Nous voilà dans la période de la Convention Nationale qui débute le 22 septembre 1792.
Nous allons voyager pour terminer son cycle après la signature de paix entre la république française et l'Espagne, le 26 octobre 1795.
L'église c'est la grande puissance du département, elle détient la grande propriété.
L'église gère depuis la création de la Catalogne tous les rouages de la vie des villages.
Par son recrutement local les curés personnalisent les valeurs traditionnelles face au pouvoir de la nation.
Son effectif dans le département est impressionnant.
La religion et la vie civile se confondent.
Trois confréries : de la Sanch, du Rosaire, du Saint Sacrement réunissent les notables, les brassiers et les artisans.
Leurs liens sont très solides et la cohésion de leurs membres forme un réseau silencieux au sein de la Catalogne.
La messe du dimanche est le témoignage d'une grande solennité.
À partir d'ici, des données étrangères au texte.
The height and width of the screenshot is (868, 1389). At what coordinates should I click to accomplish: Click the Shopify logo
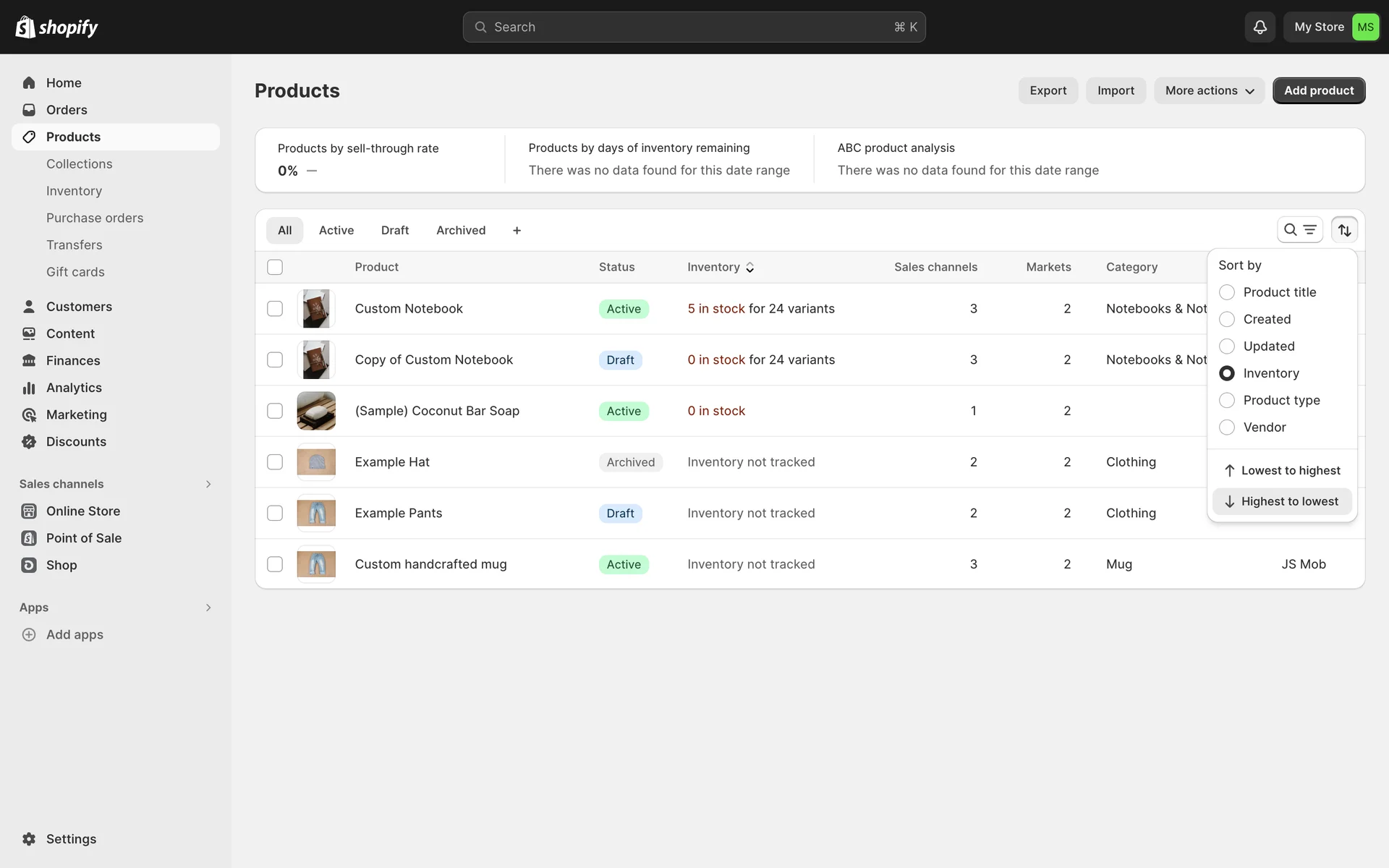(56, 27)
Les prêtres et les diacres dépassent le cadre de l'église, ils sont maîtres de l'Etat Civil et sont conseillers de la vie sociale et des traditions.
Ils distribuent des médicaments, des remèdes à base de quinquina et des poudres contre la fièvre.
15 septembre 1792 le décret de déportation des prêtres réfractaires doit être appliqué.
Le diocèse d'Elne reste subordonné à l'Espagne de Tarragone plutôt qu'au diocèse français de Narbonne.
Le tiers-état les pauvres se partagent un jardin, une vigne ou des oliviers.
Ceux sont des brassiers indépendants propriétaires d'un cheval, ou d'un bœuf pour les travaux des champs.
La grande colère contre les entrepôts de tabacs et des domaines. Une émeute antifiscale contre les institutions royales des douanes et des gabelous, car la taille est impôt inconnu dans le département.
Ils sont analphabètes et ne parlent pas le français seulement le catalan.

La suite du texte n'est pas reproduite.